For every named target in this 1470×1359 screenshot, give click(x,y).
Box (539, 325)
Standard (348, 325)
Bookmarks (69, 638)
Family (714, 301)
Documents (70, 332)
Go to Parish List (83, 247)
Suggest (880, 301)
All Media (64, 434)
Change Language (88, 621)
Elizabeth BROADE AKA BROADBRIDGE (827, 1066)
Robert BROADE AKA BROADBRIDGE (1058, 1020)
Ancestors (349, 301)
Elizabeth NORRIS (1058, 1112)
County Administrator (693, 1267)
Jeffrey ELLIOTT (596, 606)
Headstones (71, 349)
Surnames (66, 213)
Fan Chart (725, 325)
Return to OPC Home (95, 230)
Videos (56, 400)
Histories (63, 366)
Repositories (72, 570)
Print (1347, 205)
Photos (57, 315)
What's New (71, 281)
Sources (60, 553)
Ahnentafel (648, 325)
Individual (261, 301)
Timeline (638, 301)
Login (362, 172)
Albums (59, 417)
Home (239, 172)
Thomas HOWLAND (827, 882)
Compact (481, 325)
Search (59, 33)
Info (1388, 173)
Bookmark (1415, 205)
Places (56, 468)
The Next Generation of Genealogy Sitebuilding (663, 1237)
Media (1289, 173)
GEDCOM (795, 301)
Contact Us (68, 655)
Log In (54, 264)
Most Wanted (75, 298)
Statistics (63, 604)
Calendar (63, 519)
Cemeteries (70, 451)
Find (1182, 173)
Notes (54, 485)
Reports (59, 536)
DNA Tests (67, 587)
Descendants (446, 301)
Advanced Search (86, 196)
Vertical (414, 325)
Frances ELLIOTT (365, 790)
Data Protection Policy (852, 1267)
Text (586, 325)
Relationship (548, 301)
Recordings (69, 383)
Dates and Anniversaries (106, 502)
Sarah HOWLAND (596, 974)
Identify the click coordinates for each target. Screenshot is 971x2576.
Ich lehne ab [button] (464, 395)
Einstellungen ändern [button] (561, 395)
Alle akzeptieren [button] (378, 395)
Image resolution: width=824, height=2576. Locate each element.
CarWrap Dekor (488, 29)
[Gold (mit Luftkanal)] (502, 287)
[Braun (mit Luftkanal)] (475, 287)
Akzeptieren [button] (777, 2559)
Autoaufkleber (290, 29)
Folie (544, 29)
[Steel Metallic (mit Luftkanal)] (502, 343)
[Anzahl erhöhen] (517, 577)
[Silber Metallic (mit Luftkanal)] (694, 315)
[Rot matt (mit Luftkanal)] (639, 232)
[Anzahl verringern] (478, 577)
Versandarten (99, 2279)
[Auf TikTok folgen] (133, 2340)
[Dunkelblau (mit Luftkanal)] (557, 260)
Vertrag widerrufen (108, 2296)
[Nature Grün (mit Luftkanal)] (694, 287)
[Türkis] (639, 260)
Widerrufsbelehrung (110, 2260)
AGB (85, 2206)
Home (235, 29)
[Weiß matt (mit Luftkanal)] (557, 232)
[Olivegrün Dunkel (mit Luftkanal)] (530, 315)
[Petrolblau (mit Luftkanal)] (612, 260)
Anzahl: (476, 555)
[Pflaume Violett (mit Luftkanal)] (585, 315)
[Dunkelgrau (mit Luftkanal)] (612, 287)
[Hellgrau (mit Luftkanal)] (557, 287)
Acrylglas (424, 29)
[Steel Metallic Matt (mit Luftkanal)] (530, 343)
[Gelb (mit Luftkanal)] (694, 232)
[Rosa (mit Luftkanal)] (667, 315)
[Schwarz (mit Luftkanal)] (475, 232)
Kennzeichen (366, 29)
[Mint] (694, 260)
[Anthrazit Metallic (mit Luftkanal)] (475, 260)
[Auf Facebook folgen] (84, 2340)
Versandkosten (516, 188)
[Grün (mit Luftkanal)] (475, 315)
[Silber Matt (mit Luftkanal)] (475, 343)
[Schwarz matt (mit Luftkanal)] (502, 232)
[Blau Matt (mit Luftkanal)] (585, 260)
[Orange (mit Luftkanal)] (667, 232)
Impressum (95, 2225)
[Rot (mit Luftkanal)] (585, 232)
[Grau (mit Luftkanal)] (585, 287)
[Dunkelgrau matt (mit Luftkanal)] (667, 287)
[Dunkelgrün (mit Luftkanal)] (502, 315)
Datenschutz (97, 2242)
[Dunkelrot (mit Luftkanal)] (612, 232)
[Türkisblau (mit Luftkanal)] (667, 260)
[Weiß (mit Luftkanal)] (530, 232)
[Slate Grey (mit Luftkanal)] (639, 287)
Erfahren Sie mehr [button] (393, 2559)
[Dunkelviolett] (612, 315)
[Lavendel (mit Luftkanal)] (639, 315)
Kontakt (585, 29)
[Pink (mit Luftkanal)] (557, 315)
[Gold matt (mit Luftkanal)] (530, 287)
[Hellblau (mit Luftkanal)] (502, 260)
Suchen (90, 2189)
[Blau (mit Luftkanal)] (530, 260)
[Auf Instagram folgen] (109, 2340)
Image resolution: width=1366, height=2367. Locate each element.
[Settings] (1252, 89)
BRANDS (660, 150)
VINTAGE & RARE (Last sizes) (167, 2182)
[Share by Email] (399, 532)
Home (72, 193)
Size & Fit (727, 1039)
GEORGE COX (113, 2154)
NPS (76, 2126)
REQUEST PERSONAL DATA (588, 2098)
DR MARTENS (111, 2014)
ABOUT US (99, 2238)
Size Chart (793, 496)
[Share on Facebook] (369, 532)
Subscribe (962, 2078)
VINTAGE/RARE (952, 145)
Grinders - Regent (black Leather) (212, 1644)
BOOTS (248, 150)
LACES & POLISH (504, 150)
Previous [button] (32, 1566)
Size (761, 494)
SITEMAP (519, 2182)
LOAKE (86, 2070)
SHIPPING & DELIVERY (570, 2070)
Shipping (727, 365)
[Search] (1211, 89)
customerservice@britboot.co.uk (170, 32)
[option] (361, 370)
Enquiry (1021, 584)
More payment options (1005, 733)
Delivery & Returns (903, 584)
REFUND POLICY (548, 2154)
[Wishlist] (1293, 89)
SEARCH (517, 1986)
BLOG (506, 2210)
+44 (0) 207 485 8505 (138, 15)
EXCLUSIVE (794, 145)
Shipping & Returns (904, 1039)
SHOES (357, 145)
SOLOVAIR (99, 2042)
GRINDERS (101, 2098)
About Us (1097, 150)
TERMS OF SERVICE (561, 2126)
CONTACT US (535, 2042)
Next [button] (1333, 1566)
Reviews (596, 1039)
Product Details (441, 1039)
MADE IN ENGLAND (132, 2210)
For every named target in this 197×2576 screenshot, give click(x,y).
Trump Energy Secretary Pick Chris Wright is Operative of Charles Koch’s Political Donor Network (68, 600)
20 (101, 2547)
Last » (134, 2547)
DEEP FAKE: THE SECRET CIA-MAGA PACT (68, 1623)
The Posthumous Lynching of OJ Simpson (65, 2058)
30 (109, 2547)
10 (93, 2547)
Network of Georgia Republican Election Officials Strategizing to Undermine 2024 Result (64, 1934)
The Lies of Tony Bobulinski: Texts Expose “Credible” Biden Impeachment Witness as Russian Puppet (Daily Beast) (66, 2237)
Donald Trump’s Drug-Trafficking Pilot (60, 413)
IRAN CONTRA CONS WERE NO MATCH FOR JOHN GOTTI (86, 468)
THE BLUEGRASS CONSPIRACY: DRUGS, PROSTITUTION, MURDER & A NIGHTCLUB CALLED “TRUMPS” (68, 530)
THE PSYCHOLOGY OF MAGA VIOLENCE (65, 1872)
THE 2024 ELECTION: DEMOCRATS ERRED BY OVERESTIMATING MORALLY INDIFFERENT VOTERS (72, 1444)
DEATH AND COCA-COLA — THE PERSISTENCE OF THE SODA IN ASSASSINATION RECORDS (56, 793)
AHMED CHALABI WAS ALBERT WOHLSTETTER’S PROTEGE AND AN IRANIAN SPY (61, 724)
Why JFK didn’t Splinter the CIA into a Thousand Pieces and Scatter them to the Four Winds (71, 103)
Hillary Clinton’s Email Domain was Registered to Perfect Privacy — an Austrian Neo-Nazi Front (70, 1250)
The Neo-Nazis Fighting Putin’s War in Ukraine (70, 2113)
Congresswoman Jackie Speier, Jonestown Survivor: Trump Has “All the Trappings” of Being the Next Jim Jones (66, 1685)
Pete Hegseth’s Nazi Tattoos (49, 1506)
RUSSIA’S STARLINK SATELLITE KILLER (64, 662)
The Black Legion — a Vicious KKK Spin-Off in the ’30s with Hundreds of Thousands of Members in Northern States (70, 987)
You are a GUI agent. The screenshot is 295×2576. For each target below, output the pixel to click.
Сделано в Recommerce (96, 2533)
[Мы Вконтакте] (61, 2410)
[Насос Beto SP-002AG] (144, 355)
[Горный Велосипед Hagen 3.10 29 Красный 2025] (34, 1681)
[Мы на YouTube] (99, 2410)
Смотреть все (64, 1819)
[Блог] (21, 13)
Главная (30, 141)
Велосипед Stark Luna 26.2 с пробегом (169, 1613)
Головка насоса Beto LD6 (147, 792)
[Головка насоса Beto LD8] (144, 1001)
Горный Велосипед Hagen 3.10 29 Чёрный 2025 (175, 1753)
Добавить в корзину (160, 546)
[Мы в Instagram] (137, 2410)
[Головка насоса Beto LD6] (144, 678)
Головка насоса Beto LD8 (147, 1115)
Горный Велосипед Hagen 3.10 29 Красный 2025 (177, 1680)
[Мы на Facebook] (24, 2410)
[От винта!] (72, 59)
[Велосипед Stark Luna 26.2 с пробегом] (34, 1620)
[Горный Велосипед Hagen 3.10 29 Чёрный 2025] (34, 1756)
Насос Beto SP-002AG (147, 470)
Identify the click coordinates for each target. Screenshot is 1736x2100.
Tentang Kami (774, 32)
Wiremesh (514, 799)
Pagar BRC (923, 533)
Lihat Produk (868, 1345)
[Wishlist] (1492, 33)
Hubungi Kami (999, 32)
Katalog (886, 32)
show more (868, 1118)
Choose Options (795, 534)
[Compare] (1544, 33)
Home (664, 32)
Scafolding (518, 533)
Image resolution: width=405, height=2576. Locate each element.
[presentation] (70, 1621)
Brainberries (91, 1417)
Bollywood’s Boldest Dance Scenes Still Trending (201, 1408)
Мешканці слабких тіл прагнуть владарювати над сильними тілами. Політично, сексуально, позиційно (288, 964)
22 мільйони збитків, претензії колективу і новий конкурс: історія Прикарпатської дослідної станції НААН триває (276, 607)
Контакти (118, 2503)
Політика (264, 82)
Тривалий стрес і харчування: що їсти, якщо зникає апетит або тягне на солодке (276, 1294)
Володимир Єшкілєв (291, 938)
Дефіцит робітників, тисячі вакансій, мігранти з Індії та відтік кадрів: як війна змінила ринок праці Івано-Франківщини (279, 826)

• Activity: Would you please copy exactly the part of the entries above that begins at the line containing "IRAN CONTRA CONS" and ends at the line containing "Why JFK didn’t", both lines included?

• Task output:
IRAN CONTRA CONS WERE NO MATCH FOR JOHN GOTTI (86, 468)
THE BLUEGRASS CONSPIRACY: DRUGS, PROSTITUTION, MURDER & A NIGHTCLUB CALLED “TRUMPS” (68, 530)
THE PSYCHOLOGY OF MAGA VIOLENCE (65, 1872)
THE 2024 ELECTION: DEMOCRATS ERRED BY OVERESTIMATING MORALLY INDIFFERENT VOTERS (72, 1444)
DEATH AND COCA-COLA — THE PERSISTENCE OF THE SODA IN ASSASSINATION RECORDS (56, 793)
AHMED CHALABI WAS ALBERT WOHLSTETTER’S PROTEGE AND AN IRANIAN SPY (61, 724)
Why JFK didn’t Splinter the CIA into a Thousand Pieces and Scatter them to the Four Winds (71, 103)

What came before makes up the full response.